We conducted five MR methods, including inverse variance weighted (IVW), MR-Egger, weighted median, simple mode weighted mode to investigate whether potential causality between statin therapy and NICM exist. Effect size estimates (beta) and standard errors (SEs) for SNP-exposure and SNP-outcome associations from independent samples are used to estimate the causal exposure-outcome association. All MR studies rely on 3 basic assumptions as described in previous studies (11). Each instrumental variable (IV) was constructed from SNPs showing GWAS significant association (P<5×10^–8) with the respective trait. All included SNPs were independent with the linkage disequilibrium (r2=0.001, kb=10,000). Palindromic SNPs with intermediate allele frequencies were removed during analyses. Leave-one-out analysis was applied to estimate the effect of one single SNP. Heterogeneity between IVs was tested using the Cochran’s Q statistic. MR-Egger intercept test was used to examine any possible horizontal pleiotropic effects.

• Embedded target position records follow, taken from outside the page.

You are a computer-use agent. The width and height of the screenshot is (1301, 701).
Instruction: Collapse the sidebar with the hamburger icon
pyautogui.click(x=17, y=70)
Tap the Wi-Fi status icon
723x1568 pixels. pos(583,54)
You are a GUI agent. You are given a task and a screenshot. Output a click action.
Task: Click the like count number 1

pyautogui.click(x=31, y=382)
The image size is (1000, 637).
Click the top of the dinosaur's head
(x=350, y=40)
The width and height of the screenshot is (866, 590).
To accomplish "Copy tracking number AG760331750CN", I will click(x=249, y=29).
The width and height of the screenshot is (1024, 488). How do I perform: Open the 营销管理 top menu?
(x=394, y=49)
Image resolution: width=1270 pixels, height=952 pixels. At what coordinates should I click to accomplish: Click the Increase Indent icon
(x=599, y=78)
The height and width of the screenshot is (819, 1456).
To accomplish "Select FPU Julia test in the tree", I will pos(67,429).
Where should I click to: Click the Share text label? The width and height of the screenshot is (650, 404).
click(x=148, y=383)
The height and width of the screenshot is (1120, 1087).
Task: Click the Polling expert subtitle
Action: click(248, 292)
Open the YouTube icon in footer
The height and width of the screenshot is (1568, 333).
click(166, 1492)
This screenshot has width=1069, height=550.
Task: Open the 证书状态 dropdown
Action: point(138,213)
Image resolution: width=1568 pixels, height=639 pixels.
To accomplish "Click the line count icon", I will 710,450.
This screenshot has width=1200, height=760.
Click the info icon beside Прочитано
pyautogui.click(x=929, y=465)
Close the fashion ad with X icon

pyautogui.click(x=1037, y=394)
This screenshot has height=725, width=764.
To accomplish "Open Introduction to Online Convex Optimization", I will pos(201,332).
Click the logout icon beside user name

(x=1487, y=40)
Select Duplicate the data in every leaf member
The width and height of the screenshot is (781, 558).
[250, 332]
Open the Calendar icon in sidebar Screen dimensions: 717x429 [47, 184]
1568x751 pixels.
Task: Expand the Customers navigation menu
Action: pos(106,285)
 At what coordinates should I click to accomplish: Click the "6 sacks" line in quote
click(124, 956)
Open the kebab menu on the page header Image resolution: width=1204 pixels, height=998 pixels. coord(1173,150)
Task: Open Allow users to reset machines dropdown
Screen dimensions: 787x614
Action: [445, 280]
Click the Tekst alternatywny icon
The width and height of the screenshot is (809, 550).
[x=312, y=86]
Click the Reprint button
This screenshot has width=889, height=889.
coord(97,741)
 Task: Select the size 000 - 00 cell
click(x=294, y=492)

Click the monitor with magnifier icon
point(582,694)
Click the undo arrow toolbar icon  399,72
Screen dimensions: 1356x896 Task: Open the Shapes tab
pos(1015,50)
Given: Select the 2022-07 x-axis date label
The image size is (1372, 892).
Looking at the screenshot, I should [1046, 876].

All statistical analyses were performed using R version 4.1.2 or Stata 15.1 (StataCorp/SE, College Station, TX). “TwoSampleMR” R package was used for MR analyses (15).

Population-based cohort

Finally, a total of 372 patients were included in the population-based cohort, with 44%(164/372) reported as statin users and the remaining 56% (208/372) as non-users. As summarized in Table 1, statin users were less likely to be male (47.60% vs 32.93%, P=0.004), had higher proportion of hypertension (83.57% vs 91.46%, P=0.03) and diabetes (35.27% vs 53.05%, P=0.001), higher BMI (27.62 vs 30.11 kg/m2, p=0.004) but lower BNP (958 vs 1432 pg/ml, P=0.01) and a trend of higher baseline ejection fraction (30.6% vs 27.7%, P=0.15).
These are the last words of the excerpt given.